Exchanging data between processes

Arjen Markus (5 june 2011) I have been fascinated by the idea of "tuplespaces" for a long time now. The only drawback of the concept is that it is a trifle difficult to implement - due to the generality - in languages like C or Fortran. Here is a scaled-down version that accepts tuples of three elements only - (type, tag, data). The type is used to identify the structure/meaning of the data, the tag can be used as an identification of the particular record.

The data server recognises the following operations:

  • out: the client sends data to the data server to be stored
  • in: the client asks for a data record, identified by type and tag, the server keeps its copy
  • read: the client asks for a data record, identified by type and tag, the data record is removed from the server

The operations in and read can either return immediately or they wait for a suitable record. Records need not to be unique by type and tag, but only the first suitable record is ever returned. You can also ask for a record of non-specific type or tag, as the type and tag in the request are used as masks (an empty type or tag field is treated as "*")

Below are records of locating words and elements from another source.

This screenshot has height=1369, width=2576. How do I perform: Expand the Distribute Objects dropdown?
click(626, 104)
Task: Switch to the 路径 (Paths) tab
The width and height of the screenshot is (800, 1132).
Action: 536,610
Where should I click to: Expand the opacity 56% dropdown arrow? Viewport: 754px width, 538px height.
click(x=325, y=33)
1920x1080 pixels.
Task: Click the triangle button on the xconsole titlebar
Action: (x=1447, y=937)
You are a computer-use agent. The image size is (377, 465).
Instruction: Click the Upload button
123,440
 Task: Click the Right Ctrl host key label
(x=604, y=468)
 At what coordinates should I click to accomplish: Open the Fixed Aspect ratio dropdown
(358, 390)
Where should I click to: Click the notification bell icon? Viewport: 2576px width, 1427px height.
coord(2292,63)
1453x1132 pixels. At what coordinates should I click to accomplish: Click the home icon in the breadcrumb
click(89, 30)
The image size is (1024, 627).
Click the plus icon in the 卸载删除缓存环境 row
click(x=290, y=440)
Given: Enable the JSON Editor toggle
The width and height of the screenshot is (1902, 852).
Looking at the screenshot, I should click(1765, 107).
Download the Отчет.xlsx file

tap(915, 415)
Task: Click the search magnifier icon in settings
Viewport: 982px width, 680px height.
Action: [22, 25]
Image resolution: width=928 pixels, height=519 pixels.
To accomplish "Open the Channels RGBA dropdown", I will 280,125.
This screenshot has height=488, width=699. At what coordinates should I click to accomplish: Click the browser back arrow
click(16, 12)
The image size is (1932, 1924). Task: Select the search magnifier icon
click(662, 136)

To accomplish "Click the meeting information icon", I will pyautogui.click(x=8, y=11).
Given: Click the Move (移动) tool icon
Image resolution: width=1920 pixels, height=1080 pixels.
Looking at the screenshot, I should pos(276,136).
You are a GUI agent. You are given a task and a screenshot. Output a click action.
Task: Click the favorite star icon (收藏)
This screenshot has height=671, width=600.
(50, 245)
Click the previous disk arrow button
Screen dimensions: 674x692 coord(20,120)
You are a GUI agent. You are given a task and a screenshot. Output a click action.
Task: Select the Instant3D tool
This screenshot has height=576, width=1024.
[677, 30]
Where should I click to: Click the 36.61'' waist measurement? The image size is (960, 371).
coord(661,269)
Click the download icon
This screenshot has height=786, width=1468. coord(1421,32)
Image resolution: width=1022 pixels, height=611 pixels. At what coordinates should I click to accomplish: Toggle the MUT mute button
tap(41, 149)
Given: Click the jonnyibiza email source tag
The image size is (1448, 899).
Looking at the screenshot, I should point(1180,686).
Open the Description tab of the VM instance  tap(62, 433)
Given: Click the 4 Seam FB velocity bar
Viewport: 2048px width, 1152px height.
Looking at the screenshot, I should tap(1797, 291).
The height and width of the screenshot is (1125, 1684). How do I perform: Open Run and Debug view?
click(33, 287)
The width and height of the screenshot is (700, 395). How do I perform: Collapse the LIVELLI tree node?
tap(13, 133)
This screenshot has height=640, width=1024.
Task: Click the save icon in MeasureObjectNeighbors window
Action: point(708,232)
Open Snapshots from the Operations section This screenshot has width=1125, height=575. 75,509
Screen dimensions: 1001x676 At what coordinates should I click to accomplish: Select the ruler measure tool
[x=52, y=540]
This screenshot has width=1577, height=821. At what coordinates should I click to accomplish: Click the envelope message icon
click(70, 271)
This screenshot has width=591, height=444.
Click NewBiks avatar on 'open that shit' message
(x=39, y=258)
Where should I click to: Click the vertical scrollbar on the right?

One immediate use of this simplified data server I present below: a queuing system for computational jobs. The idea is this:

  • The data server is running on one computer
  • One or more computers connect to this data server via the program jobserver.tcl. They connect to the server and wait for data records of a particular type
  • You can use the other program, submit.tcl, to submit jobs, to be run immediately or if necessary, to be started only after a certain time of day

submit.tcl collects the data on the job (which user-ID, which queue (a way of partitioning the set of computational servers), time to schedule it, the working directory, the actual command to run) and constructs a data record of type "<platform>-<queue>-submit". The tag is not used and the data part consists of all the other information.

jobserver.tcl requests from the data server a record of the type "<platform>-<queue>-submit", where <platform> is the name of the platform it runs on (Linux, Windows, ...) and <queue> is the queue to which the computer is assigned.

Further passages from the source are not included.